Data entries:
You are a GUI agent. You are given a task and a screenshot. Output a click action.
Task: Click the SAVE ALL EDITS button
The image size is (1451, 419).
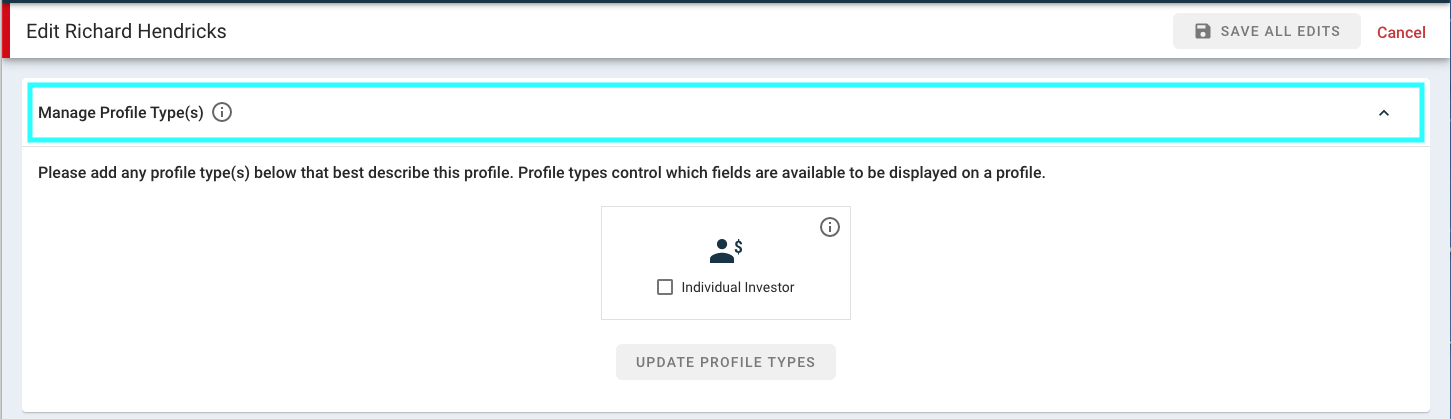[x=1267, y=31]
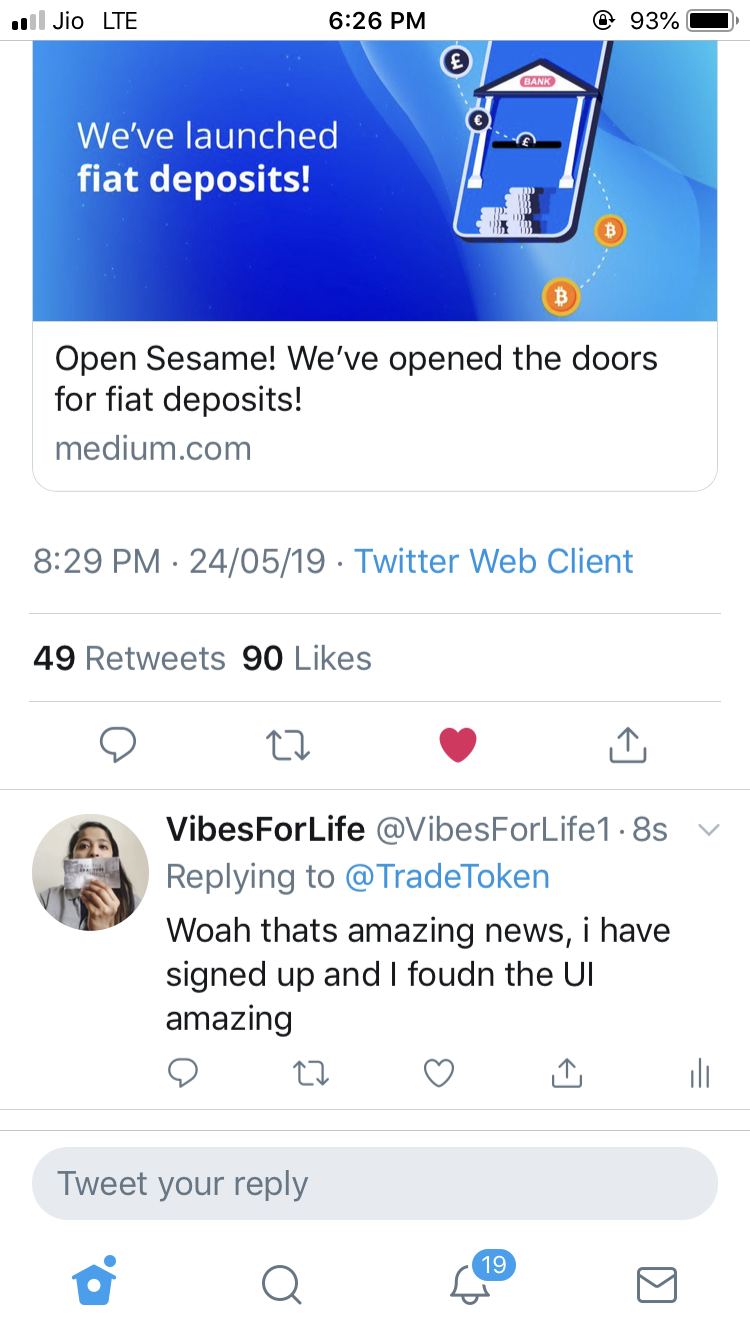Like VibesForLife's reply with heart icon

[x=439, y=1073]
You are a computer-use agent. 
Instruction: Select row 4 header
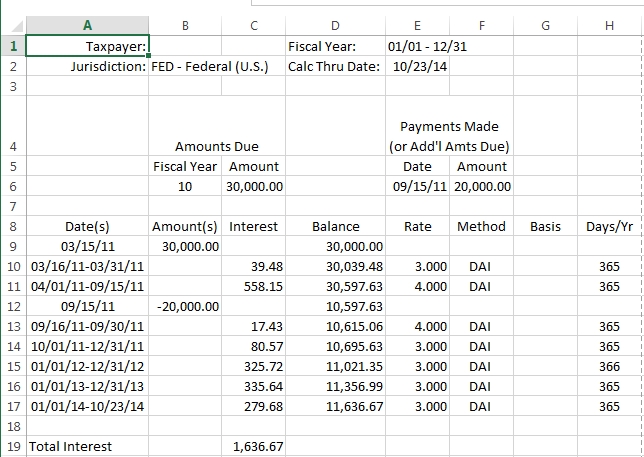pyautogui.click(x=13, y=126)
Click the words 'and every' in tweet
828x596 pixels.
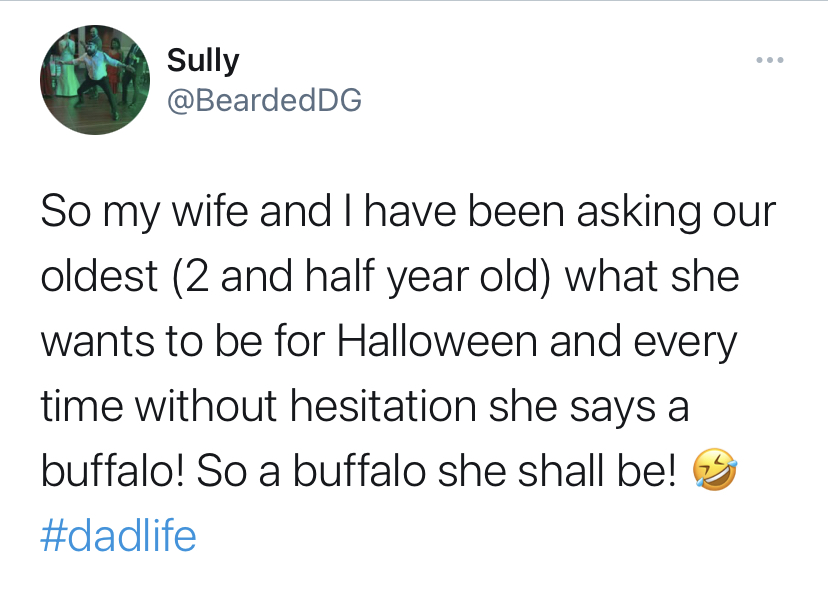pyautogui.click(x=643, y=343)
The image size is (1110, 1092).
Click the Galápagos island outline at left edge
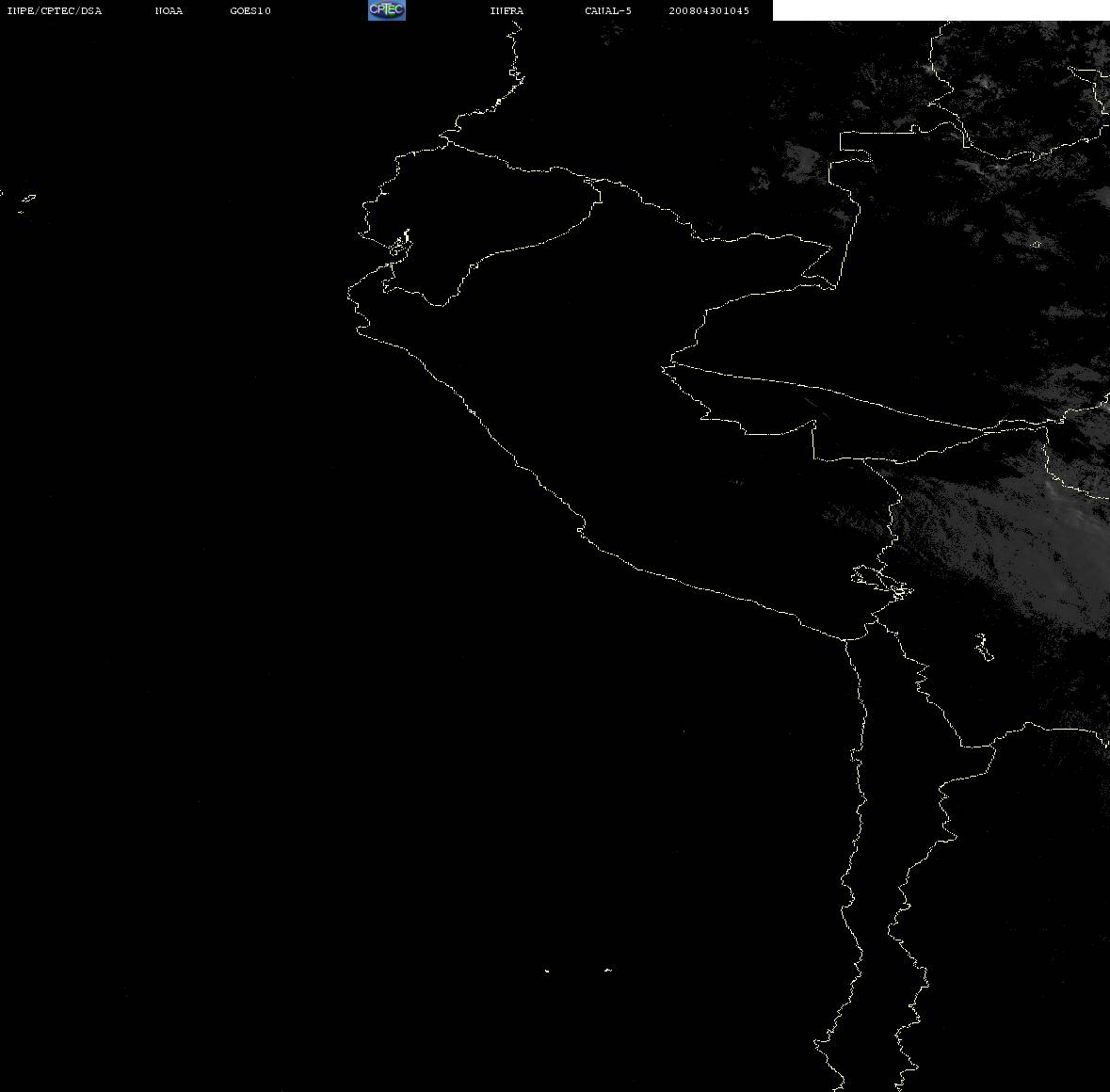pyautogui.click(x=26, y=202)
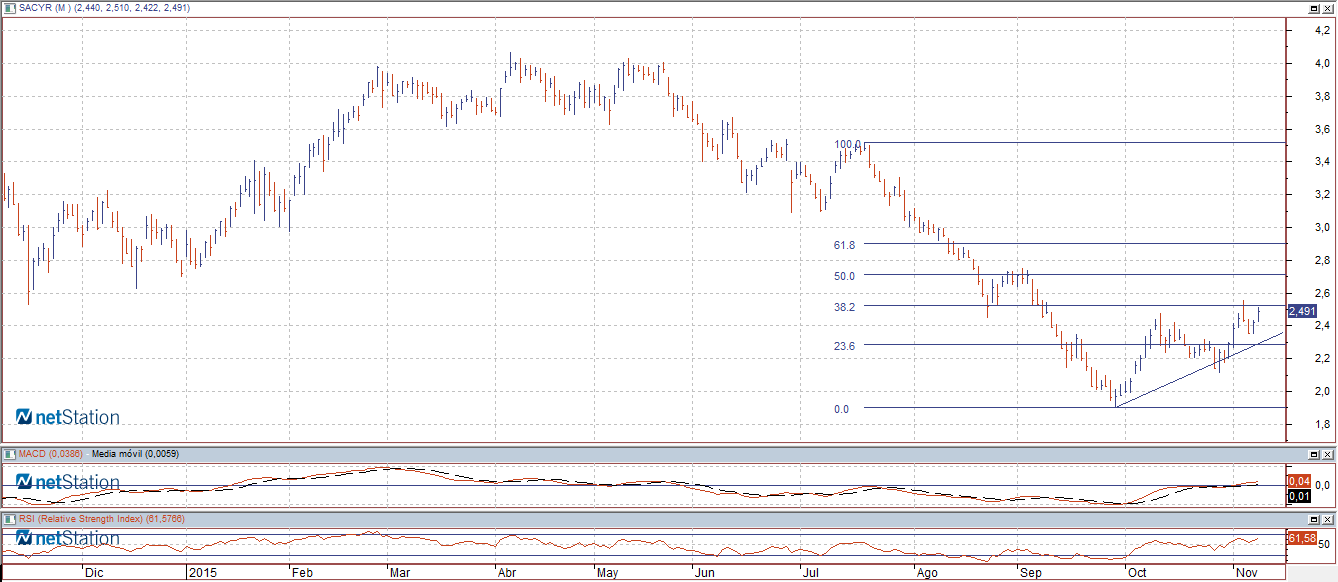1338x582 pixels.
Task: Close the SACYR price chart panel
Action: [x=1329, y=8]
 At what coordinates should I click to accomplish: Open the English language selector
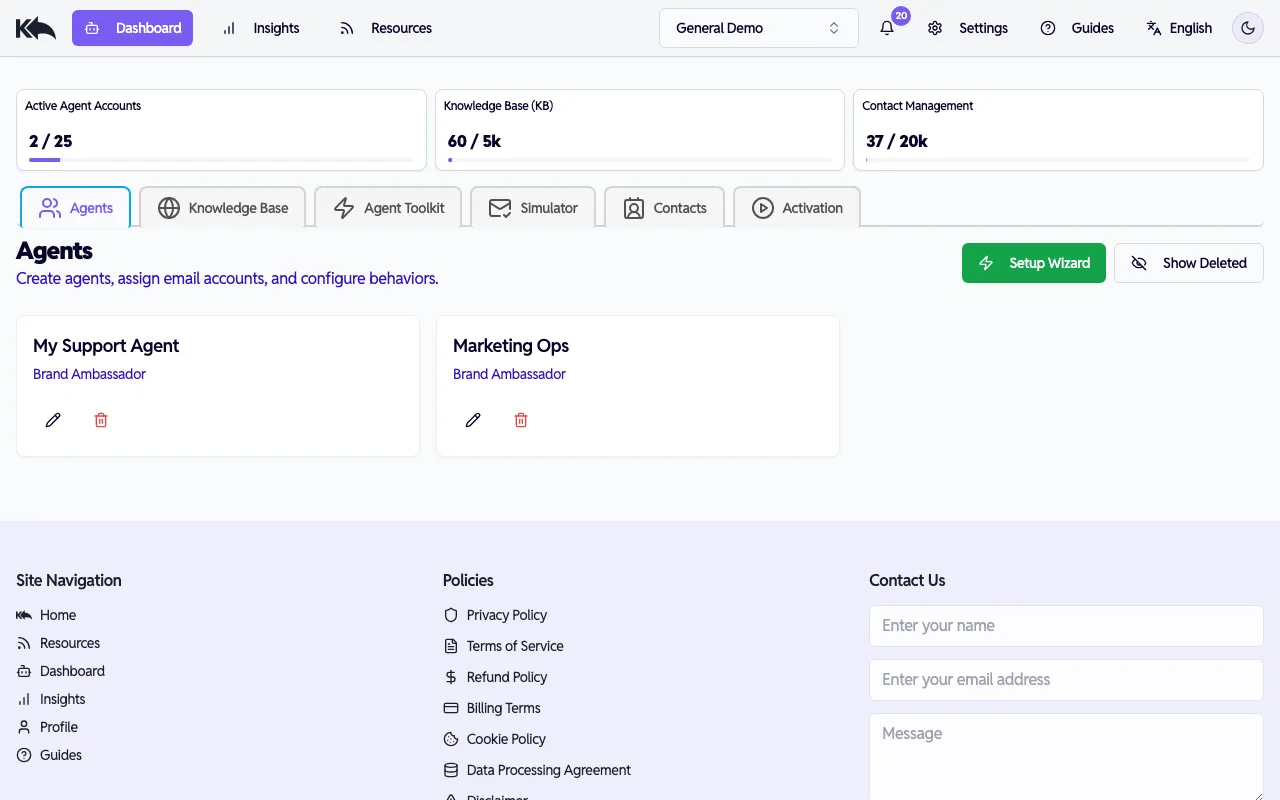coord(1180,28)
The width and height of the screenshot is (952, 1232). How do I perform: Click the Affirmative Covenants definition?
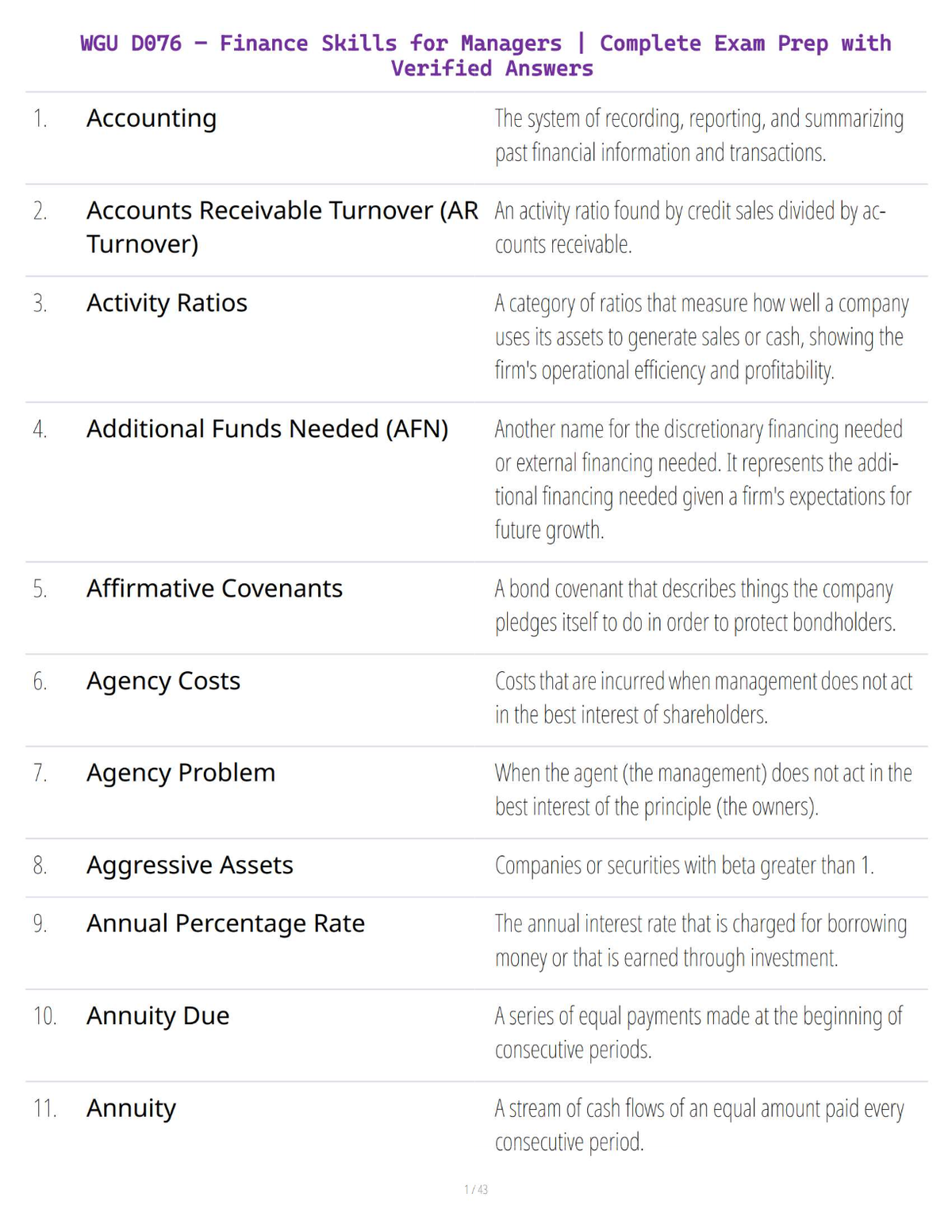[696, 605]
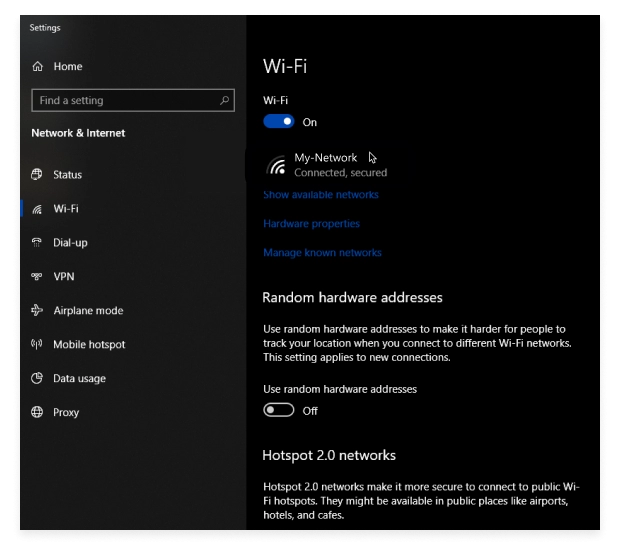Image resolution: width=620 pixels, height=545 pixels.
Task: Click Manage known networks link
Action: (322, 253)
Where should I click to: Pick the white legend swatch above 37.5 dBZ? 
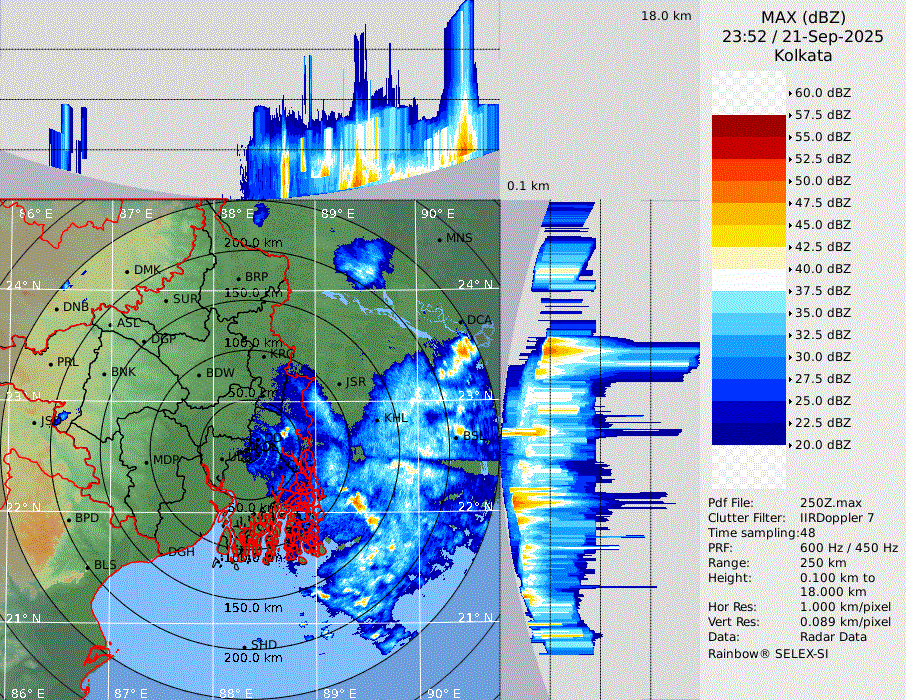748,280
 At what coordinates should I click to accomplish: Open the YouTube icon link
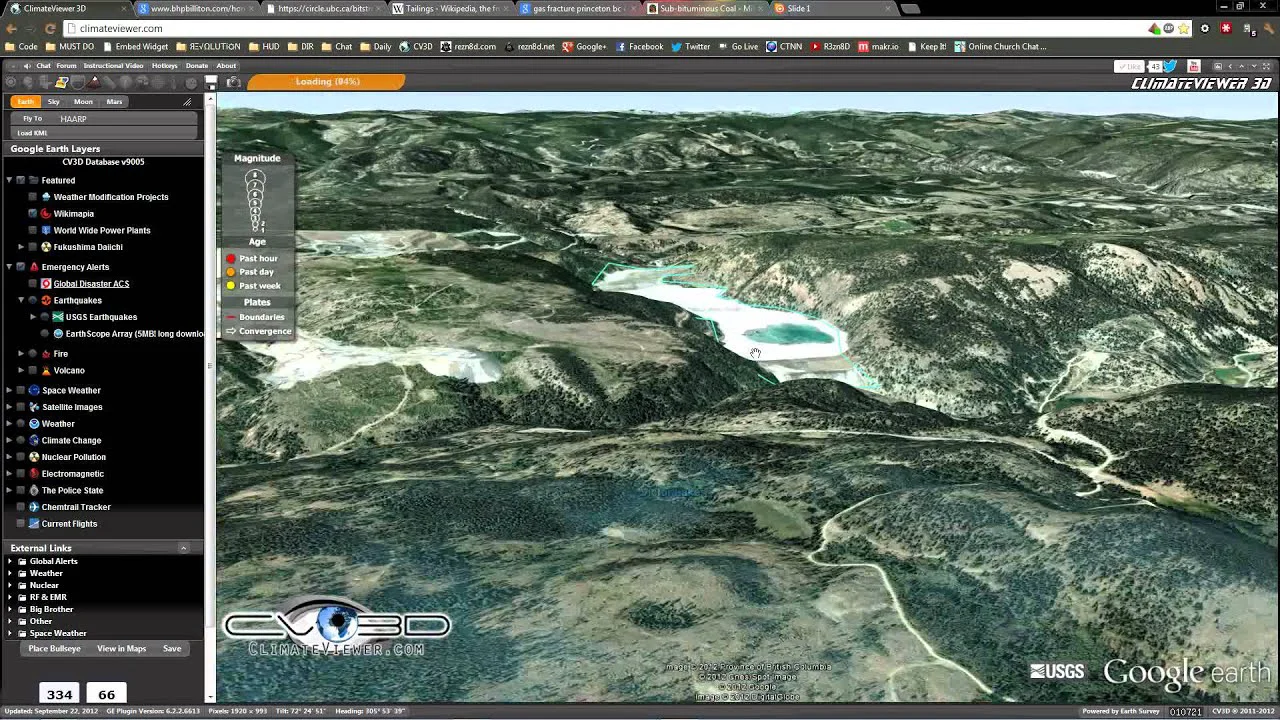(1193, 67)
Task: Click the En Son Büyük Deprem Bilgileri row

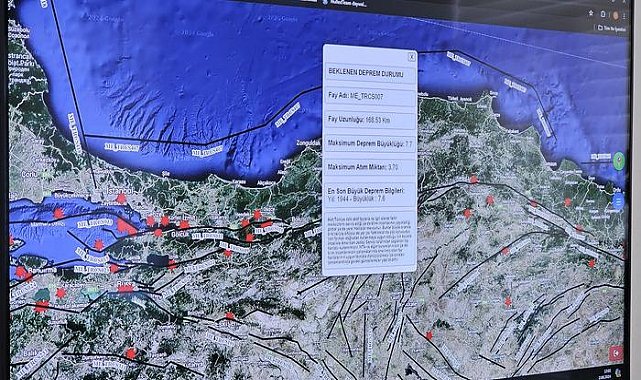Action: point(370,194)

> _Task brief_: Locate the word "agent" in the records above, and return each line that has it.

> _Result_:
You are a GUI agent. You are given a task and a screenshot. Output a click action.
You are a computer-use agent. 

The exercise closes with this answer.